**INFORMATION GIVEN**
···
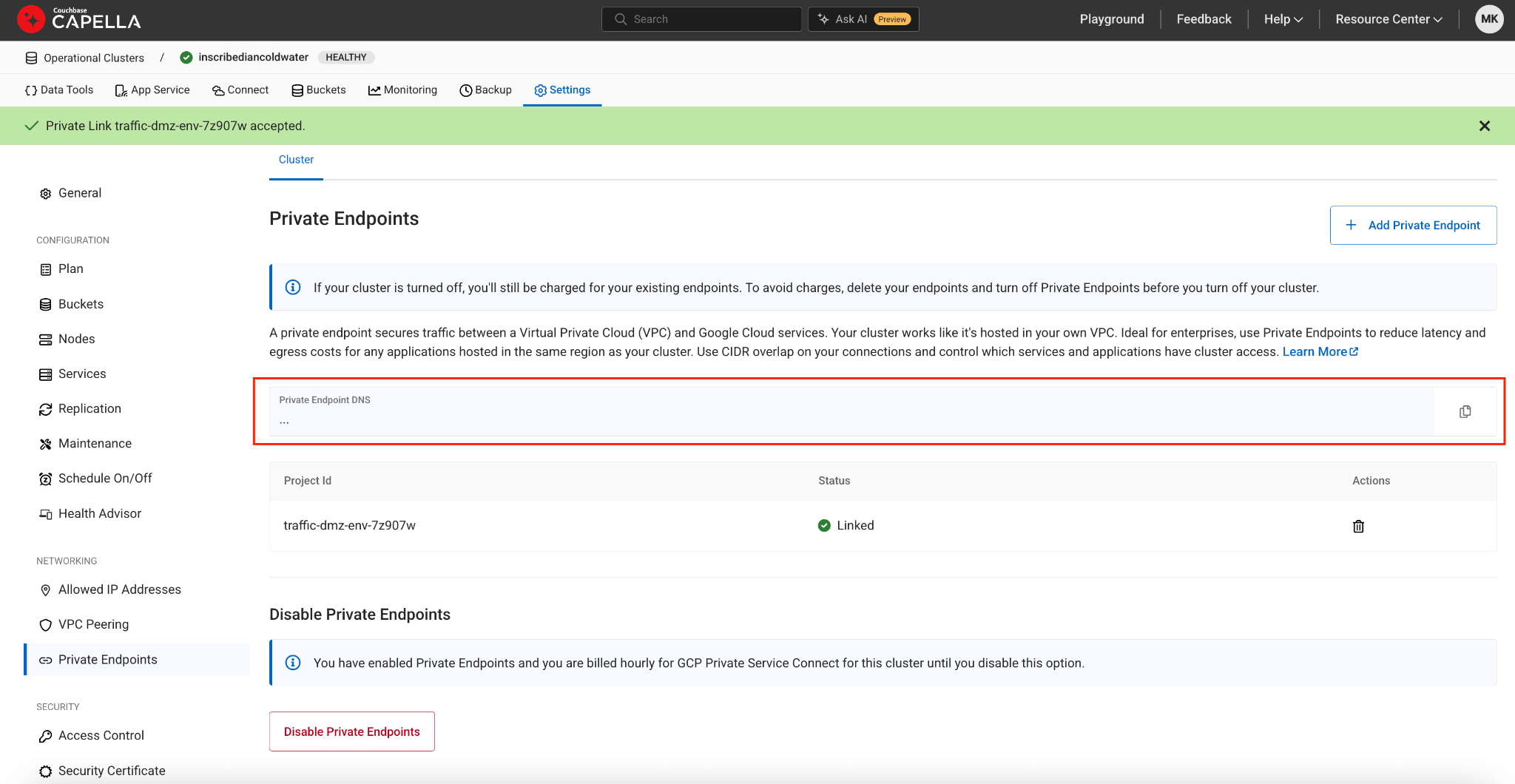1515x784 pixels.
Task: Click Disable Private Endpoints button
Action: pyautogui.click(x=351, y=731)
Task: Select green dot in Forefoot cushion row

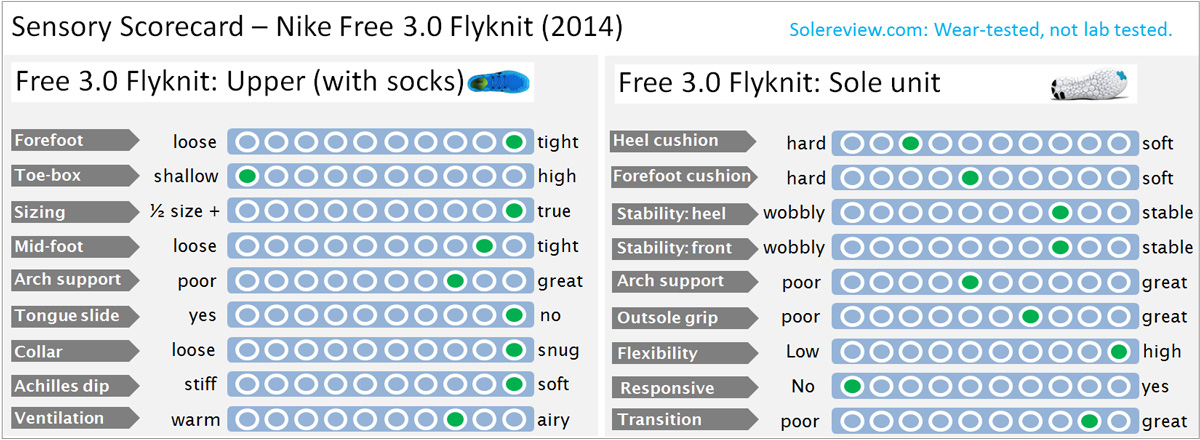Action: (x=969, y=178)
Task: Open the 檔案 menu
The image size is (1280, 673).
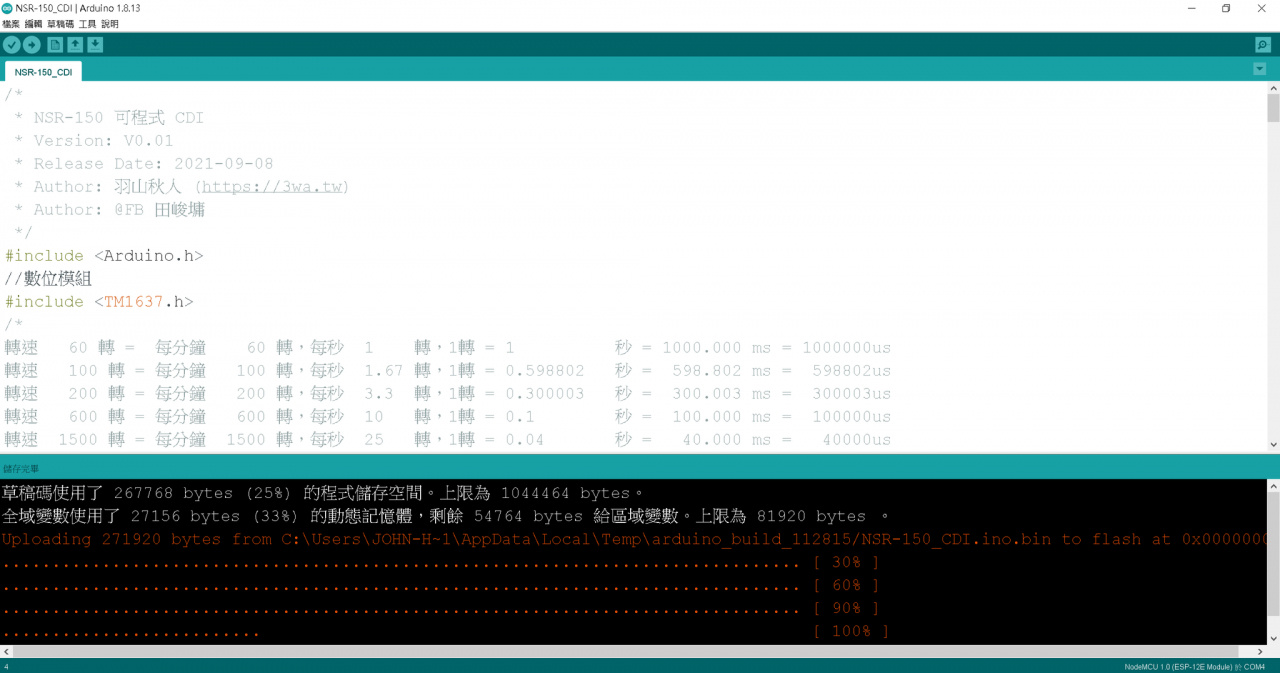Action: coord(12,24)
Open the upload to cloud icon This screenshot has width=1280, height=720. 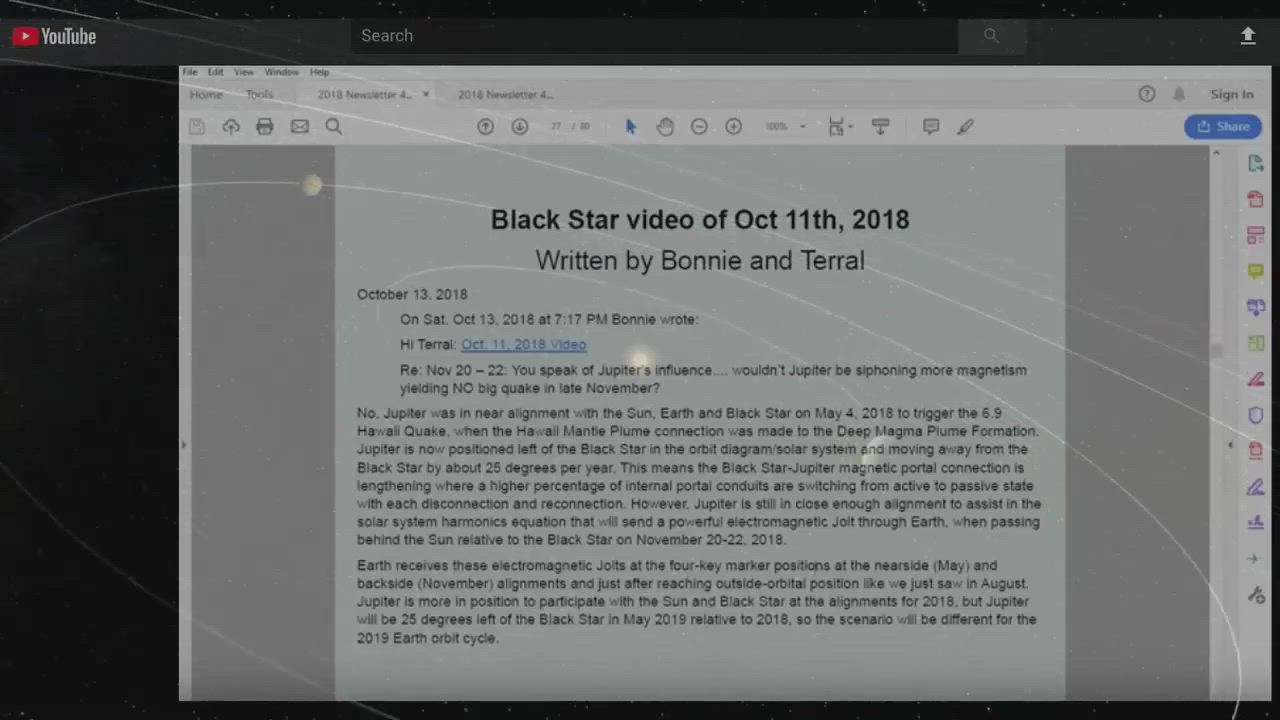[231, 127]
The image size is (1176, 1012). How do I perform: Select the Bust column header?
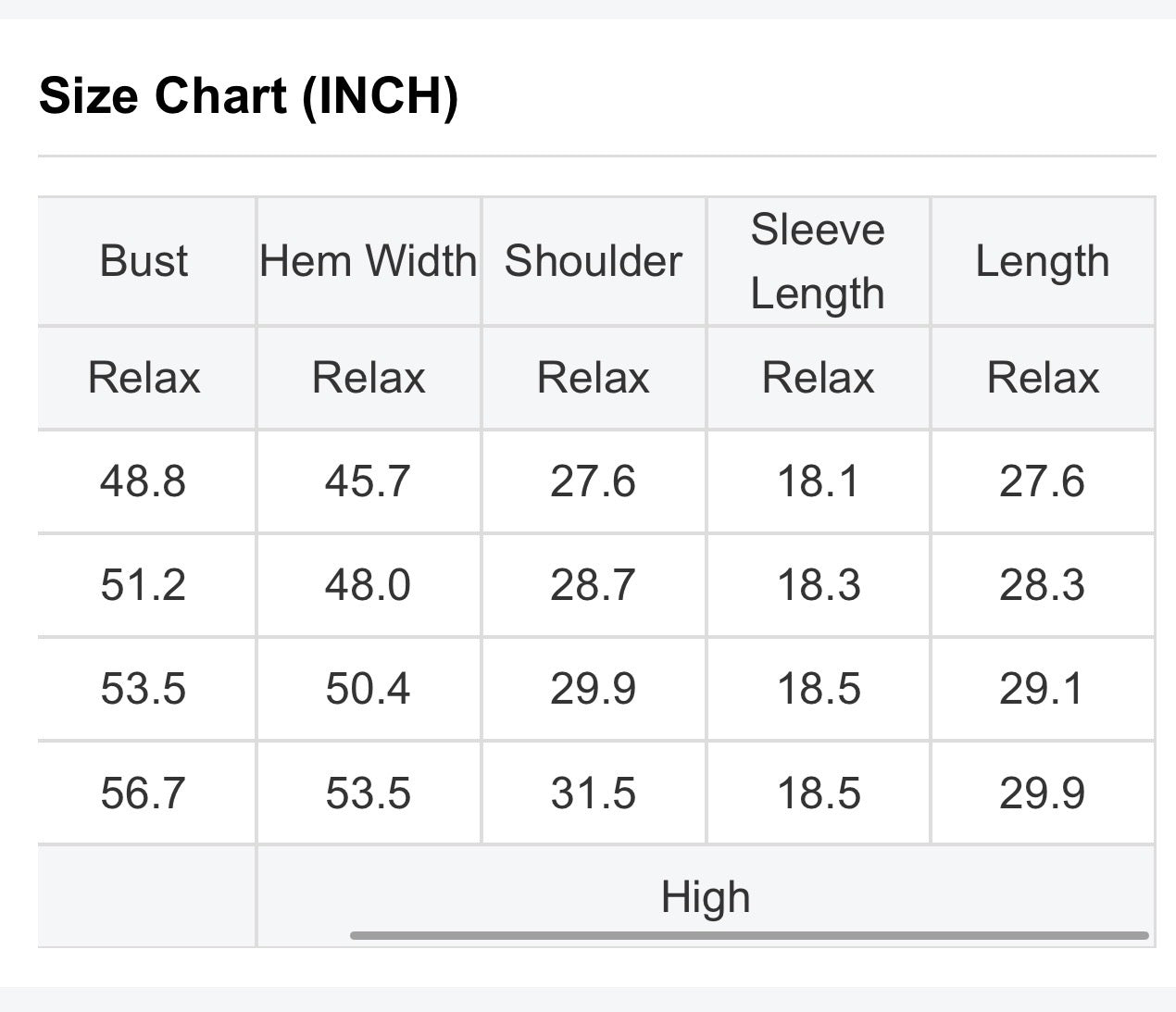(x=144, y=261)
···
**WHAT IS EXPECTED**
The lines to copy begin with the one containing "The image size is (1176, 1012)." and end with the last line of the entries above; copy them exactly, minus the pictures.

**EXERCISE RESPONSE**
The image size is (1176, 1012). How do I perform: Select the Bust column header?
(x=144, y=261)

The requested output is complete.